REIMAGINE - Real World EvaluatIon of Mepolizumab in Severe Asthma achievinG on Treatment clinIcal remissioN, a prospEctive Study

GlaxoSmithKline (GSK)

Status and phase

Not yet enrolling

Phase 4

Conditions

Asthma

Treatments

Other: Spirometry

Drug: Mepolizumab

Study type

Interventional

Funder types

Industry

Identifiers

NCT06041386

219871

Details and patient eligibility

About

This is a prospective, real-world, single arm, global, multi-centre study to evaluate the effect of timely treatment with mepolizumab (NUCALA) to achieve clinical remission in adult participants with severe asthma with an eosinophilic phenotype (SA-EP).

Enrollment

336 estimated patients

Sex

All

Ages

18+ years old

Volunteers

No Healthy Volunteers

Inclusion criteria

Participant has a confirmed asthma diagnosis and has been prescribed NUCALA by their physician for the treatment of asthma, as per local label.
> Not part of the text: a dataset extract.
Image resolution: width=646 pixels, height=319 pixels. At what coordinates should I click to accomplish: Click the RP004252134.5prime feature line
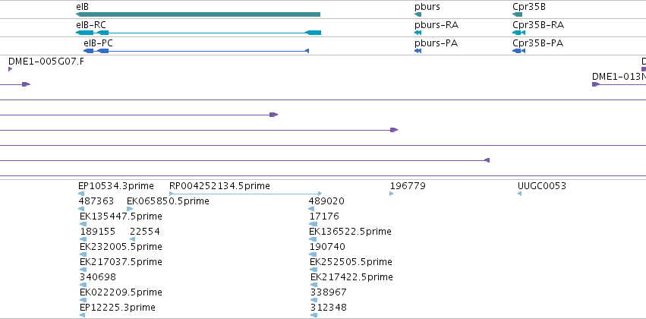(245, 193)
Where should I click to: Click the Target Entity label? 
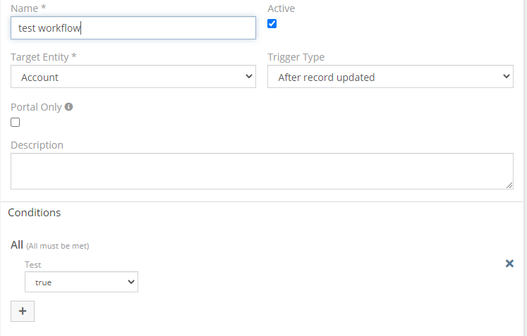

NUCALA can be initiated up to 7 days prior to study enrollment.
No NUCALA use in the 6 months prior to enrollment.
Participants with greater than or equal to (≥)60 percentage (%) predicted forced expiratory volume in 1 second (FEV1) and less than or equal to (≤)4 exacerbations per year, as confirmed by the physician.
Other local prescription criteria of NUCALA not described above at NUCALA initiation (e.g., local reimbursement criteria).
Written informed consent.

Exclusion criteria

Investigator concerns about participant's willingness to adhere to biologic treatment for any reason (e.g., cost, behavior, difficulty with access to healthcare).
Participants currently on maintenance OCS.
Participants using omalizumab, reslizumab, dupilumab, tezepelumab, or benralizumab within the 6 months prior to enrollment.
Participants participating in an interventional study with a treatment intervention.